● Work required: In the entries below, find the lines that contain the word "Expand" and copy them.

------ Recorded information ------

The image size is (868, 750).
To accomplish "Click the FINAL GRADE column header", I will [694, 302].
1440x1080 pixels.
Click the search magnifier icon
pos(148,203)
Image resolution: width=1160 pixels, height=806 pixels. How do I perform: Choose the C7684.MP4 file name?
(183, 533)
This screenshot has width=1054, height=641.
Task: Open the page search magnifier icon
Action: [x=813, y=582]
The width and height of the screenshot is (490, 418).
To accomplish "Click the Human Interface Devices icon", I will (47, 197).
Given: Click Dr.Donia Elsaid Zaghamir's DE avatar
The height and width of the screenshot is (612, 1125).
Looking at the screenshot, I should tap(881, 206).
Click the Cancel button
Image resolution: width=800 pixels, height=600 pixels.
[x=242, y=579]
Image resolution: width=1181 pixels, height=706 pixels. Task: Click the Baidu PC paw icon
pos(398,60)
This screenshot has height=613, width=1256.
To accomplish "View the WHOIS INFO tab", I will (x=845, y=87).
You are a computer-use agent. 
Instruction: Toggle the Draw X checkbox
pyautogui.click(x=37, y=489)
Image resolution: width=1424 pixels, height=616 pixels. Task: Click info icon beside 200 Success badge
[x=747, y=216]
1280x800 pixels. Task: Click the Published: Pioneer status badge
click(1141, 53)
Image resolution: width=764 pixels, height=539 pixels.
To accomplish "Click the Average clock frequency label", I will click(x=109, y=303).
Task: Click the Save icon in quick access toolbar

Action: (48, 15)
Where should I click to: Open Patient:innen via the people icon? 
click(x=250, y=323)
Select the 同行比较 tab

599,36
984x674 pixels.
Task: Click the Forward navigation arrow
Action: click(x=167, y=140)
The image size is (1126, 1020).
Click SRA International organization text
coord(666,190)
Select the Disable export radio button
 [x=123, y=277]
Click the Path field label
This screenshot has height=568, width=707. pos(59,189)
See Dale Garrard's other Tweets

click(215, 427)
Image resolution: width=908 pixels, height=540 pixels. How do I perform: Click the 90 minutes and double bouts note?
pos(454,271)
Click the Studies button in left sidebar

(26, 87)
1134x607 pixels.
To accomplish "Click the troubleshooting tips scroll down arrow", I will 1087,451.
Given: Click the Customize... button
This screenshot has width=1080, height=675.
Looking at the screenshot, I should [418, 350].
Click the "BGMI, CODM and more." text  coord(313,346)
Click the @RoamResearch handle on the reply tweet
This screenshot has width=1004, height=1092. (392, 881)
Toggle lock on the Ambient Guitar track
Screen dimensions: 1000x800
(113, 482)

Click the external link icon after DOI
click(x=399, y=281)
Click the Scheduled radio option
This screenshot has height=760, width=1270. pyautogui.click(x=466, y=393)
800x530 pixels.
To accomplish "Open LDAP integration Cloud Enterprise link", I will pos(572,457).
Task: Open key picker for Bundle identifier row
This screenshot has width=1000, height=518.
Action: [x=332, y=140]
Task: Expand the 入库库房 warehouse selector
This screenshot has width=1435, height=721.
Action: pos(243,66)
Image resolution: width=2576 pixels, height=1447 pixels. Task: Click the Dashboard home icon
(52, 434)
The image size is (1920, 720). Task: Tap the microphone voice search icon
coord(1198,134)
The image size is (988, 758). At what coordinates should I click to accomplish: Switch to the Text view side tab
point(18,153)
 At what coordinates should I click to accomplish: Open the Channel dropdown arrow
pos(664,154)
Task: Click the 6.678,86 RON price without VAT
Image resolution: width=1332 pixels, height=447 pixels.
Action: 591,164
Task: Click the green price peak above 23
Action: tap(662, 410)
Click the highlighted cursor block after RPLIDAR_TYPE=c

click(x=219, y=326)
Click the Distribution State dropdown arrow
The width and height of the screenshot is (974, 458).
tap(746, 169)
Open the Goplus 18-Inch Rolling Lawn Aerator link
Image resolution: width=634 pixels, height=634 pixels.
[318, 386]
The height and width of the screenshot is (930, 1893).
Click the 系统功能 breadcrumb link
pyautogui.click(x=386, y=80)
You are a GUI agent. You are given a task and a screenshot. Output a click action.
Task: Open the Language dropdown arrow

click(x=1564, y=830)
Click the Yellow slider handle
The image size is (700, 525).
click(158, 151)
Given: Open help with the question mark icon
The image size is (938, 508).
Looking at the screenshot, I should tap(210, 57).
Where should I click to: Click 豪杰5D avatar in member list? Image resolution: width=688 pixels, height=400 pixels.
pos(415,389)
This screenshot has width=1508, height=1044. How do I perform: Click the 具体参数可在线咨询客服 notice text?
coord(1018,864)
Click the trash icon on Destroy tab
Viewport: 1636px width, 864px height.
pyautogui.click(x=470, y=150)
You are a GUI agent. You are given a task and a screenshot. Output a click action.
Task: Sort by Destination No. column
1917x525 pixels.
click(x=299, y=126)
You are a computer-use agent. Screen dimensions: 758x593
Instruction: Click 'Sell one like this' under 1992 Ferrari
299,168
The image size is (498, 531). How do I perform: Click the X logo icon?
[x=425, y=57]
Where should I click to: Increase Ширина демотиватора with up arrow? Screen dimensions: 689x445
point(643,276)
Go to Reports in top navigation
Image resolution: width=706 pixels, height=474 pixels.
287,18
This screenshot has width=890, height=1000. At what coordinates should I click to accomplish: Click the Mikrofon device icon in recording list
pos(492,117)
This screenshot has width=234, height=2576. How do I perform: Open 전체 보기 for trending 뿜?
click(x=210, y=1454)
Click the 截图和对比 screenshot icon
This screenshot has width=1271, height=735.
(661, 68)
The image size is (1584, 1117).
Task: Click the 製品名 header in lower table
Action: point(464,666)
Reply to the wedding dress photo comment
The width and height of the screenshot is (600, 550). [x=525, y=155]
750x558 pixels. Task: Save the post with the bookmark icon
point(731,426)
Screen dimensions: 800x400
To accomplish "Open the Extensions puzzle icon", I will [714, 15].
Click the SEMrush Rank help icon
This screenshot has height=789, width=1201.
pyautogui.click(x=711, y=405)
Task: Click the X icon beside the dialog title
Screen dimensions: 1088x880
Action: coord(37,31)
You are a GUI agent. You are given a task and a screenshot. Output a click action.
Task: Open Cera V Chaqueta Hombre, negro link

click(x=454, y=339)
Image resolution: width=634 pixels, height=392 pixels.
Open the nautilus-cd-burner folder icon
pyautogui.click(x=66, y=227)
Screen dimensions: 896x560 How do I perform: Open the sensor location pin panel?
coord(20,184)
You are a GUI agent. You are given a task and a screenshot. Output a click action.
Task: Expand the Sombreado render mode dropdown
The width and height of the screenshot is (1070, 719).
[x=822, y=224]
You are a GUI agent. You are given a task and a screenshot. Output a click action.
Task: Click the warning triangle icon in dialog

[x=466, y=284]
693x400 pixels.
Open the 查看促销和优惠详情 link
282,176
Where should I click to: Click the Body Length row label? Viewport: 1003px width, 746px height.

------

● Response area:
Task: Expand the 入库库房 warehouse selector
Task: Expand the Sombreado render mode dropdown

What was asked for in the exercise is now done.